As we were starting for the temple, a phone call came from an old friend of mother. She talked to her in a casual and usual way. There was no hint of the incident that happened some time back that day. And then we visited the temple, had Bajji at the Iyer’s corner and were back home by 8. I told everyone that we were going out for dinner. But Mom said she wanted to cook herself. At that moment uncle, mom’s brother, and aunt, his wife, came home. We gave them no indication about what was going on in that house an hour back and treated them in normal way. We five dinned together, trying to forget all that happened. It was a happy moment, that one, a real middle class mom’s birthday celebration. After that we told uncle and aunt about whatever happened and they asked us to visit a doctor the first thing in the morning, and we agreed.
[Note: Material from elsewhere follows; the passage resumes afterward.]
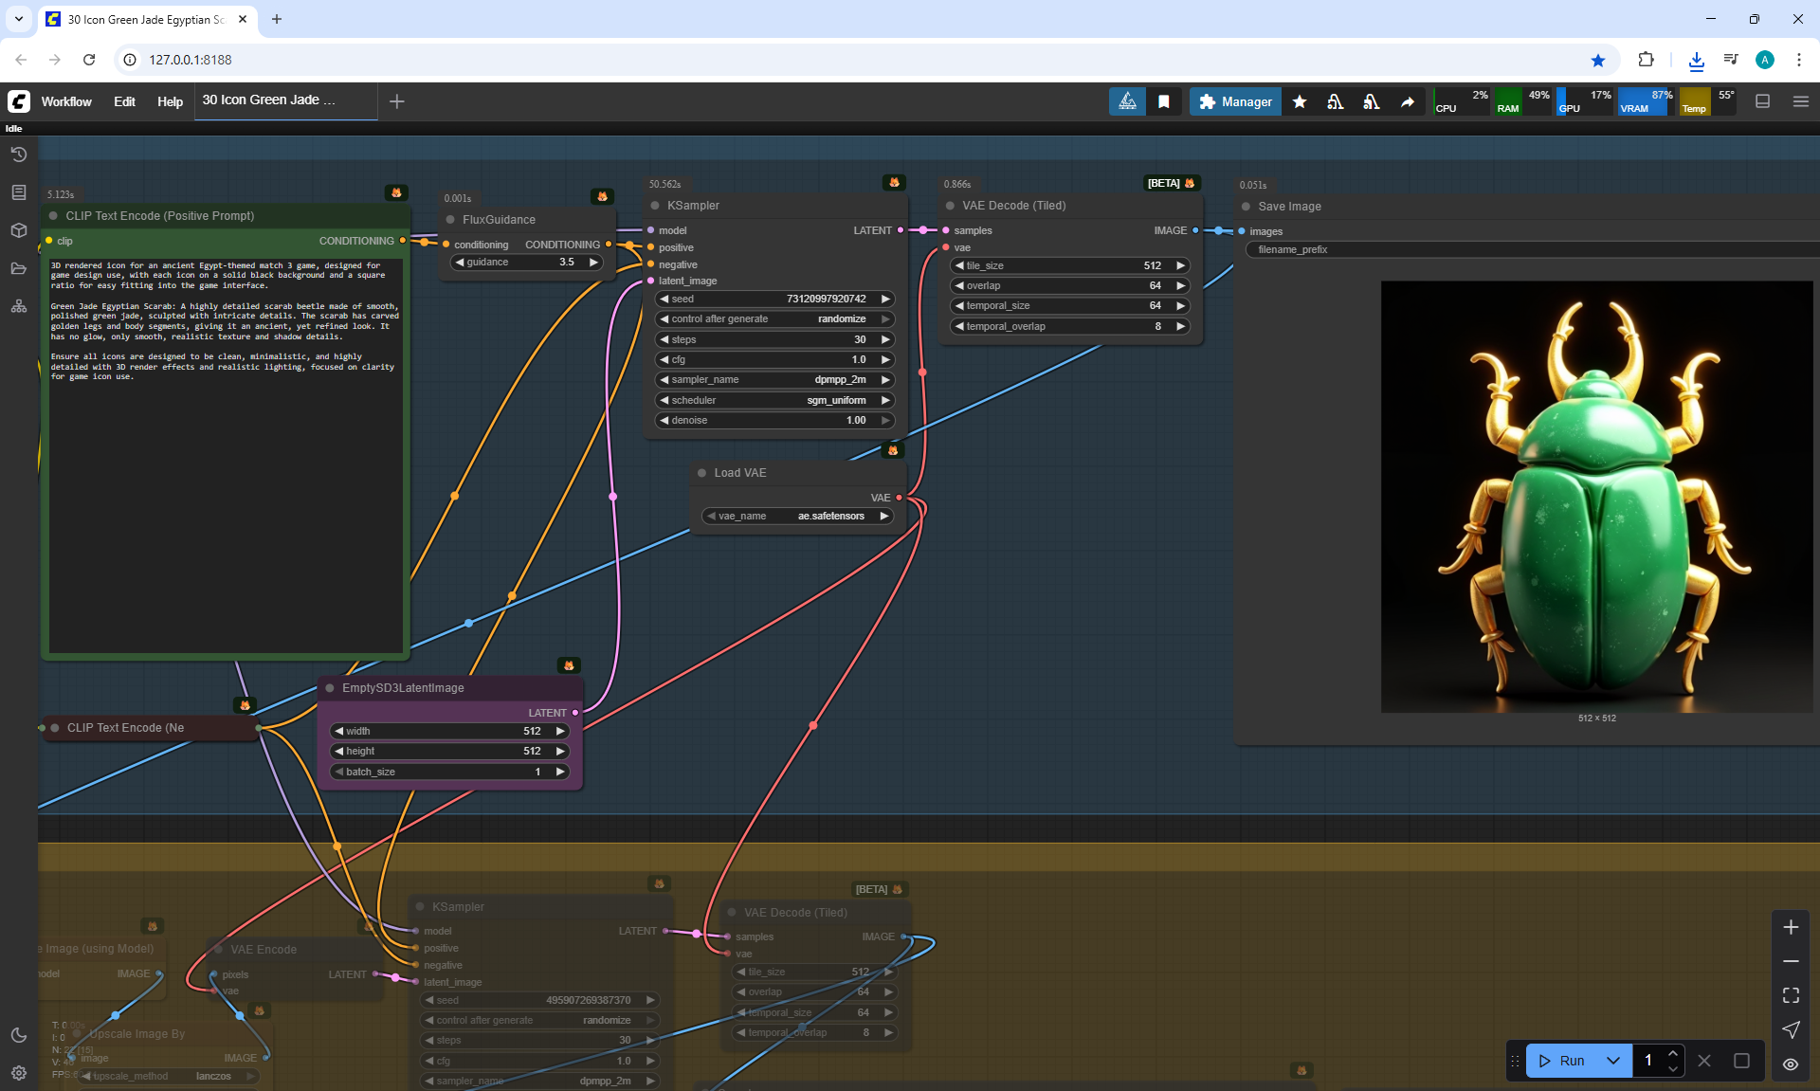The width and height of the screenshot is (1820, 1091).
Task: Open the Run button dropdown arrow
Action: click(1612, 1061)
Then came father’s phone call, he was taken aback by the narration of the story, too. But then, we added, not to bother him much, that everything was normal and she was doing well. He was a bit relieved.
This happened sometime back and even today, we happen to remember this incident whenever we all are together. We try to remember the horror and shock experienced that evening. Mom laughs every time we talk about it. She, it seems, still doesn’t exactly remember where we were coming from that day!!!!
I really thank God for letting that day pass without much of harm, it all happened, but a minimal damage happened. But it has been an experience of straightening the hair, horrifying the conscience. I’m still guilty of losing the balance and making my mom experience this horror on her birthday.
Whenever I pass through that place now with mom, I show her that, and say, “Here, it is here you fell down that day.” She pats me with pseudo-anger and smiles genuinely.
Please Note : Here me = My friend, My mom = friend's mother.
I thought its better to implement it in a direct speach than a rohnd about speach of my friend...;) Sorry for it, anyways.